Colorado State University earned more than $400 million in research funding this fiscal year, and a quarter of that amount came through the Center for Environmental Management of Military Lands (CEMML, pronounced “sem-al”) within the Warner College of Natural Resources.

CEMML’s research is not like that in other academic settings – the investigators do not develop testable hypotheses or collect data to publish in peer-reviewed journals. Instead, they function more like an environmental compliance firm that partners with federal agencies to manage and protect military lands.

“We work in the interest of the public to advance environmental conservation and preservation,” said Reymundo “Tony” Chapa, executive director of CEMML.

With 15 principal investigators, 130 ongoing projects, and almost 700 members around the world, CEMML works on endangered species protection, watershed restoration, and archeological preservation.

A complementary collaboration

CEMML organizes biologists, archeologists, and ecologists to provide environmental surveys that the military is not equipped to manage.

“The military at heart is a military organization. So, it’s not going to make [somebody] a general who is a biologist,” explained Chapa. “They need somebody who can drive a tank or fly a plane.”

The Department of Defense, Army Corps of Engineers, and other military organizations work with CEMML to find people to do the conservation and restoration work required by environmental impact regulations.

“A base will come to us because of our reputation,” said Chapa. “It complements the CSU mission, the land-grant mission.”

CEMML was founded 30 years ago. A handful of other universities do similar work, but their awards total less than a tenth of those awarded to CEMML, making CSU the most prominent university and CEMML the primary resource for environmental surveys funded by the Department of Defense.

Funding from a different source, for a different purpose

Unlike academic grant funding, which supports projects that range from developing new technologies to understanding the biochemical properties of life, CEMML is awarded money to provide a service, and the pool of money they tap into is a few orders of magnitude larger than what typical academic projects receive.

“The money that we receive is somewhere between a grant and a contract. It’s not as rigid as a contract, and it’s not as autonomous, or free, as a grant,” said Chapa. “The Department of Defense says, ‘Well, I need to build an F-35 which is billions and billions of dollars, but they won’t let me do it until I do this one thing that costs $3 million? Give them $3 million. Let’s go.’”

CEMML’s total awards have doubled in just the last five years. Not only has funding increased, but projects have diversified. At the start, projects focused on natural resources, but they’ve expanded to work on cultural resources, environmental compliance, and climate change. Single CEMML projects can reach up to $120 million.

Wildland fire support

One of the many projects CEMML is working on is wildland fire support. CEMML was awarded $5.2 million this year to manage wildland fires on the 7 million acres owned by the U.S. Air Force.

Most military bases have firing ranges where munitions can easily start wildfires, but there are ecological reasons to mitigate fire danger, too. It could be habitat for wildlife or threatened and endangered species, or just a particularly fire-dependent ecology, according to William Sprouse, the principal investigator of the project.

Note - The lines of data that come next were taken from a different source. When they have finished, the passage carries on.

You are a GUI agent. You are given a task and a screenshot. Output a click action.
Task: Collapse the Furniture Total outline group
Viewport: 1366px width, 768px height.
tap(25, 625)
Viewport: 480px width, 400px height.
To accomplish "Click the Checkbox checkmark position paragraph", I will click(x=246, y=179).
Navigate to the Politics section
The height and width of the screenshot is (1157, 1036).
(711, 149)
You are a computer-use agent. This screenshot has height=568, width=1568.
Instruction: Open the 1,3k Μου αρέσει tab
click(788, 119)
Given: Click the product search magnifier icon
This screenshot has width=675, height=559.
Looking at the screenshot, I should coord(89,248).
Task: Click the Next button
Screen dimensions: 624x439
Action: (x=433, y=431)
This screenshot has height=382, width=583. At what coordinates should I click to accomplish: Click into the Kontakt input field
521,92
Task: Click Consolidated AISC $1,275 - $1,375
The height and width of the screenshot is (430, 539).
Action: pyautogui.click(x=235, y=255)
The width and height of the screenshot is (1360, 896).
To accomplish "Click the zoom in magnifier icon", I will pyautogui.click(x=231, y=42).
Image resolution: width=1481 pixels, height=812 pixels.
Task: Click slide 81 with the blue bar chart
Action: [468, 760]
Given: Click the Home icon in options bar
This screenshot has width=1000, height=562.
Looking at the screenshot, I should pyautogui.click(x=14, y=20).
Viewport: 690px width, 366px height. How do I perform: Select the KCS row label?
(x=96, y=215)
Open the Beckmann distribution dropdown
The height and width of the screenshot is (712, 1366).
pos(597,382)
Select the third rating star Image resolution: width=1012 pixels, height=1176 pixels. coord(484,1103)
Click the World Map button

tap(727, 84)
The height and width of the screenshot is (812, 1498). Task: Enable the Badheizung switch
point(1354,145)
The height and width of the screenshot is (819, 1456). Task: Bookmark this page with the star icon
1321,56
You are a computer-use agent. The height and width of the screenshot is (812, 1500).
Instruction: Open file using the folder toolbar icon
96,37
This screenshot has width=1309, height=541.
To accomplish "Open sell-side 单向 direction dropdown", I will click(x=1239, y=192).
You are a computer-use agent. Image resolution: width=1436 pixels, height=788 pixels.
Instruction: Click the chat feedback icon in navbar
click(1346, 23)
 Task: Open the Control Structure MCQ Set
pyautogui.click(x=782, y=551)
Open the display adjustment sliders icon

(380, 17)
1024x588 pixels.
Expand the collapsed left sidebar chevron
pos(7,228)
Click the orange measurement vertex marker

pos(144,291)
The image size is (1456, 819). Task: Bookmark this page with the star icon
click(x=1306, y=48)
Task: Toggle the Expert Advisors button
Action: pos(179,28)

Currently, 40 CSU staff support prescribed burns and mechanical fuels reduction.

The Air Force develops a management plan and Sprouse’s staff implements it. “These people are very passionate about the natural resources and making sure that the ecosystem is treated correctly,” he said.

Sprouse describes the people planning prescribed burns as masters of their craft. “What goes into that involves a lot of not only understanding what fire’s going to do, but what the ecosystem or the environment that you’re working in is, and how it’s going to react to fire and what the weather is going to do,” he explained.

Sprouse has been with CEMML since 1994. With a background in forestry and past experience with the Corps of Engineers, he was a clear fit to head up projects with the Air Force Wildland Fire Branch when it was developed in 2012.

Sprouse is also an on-call wildland firefighter with the Larimer County Sheriff’s Office Emergency Services division. Lately, when he’s not working for CEMML, he’s been digging firelines to contain and control fire by removing fuel and protect structures threatened by the Cameron Peak Fire.

“It’s kind of terrible that we have a history-making fire going on in our backyard,” Sprouse said.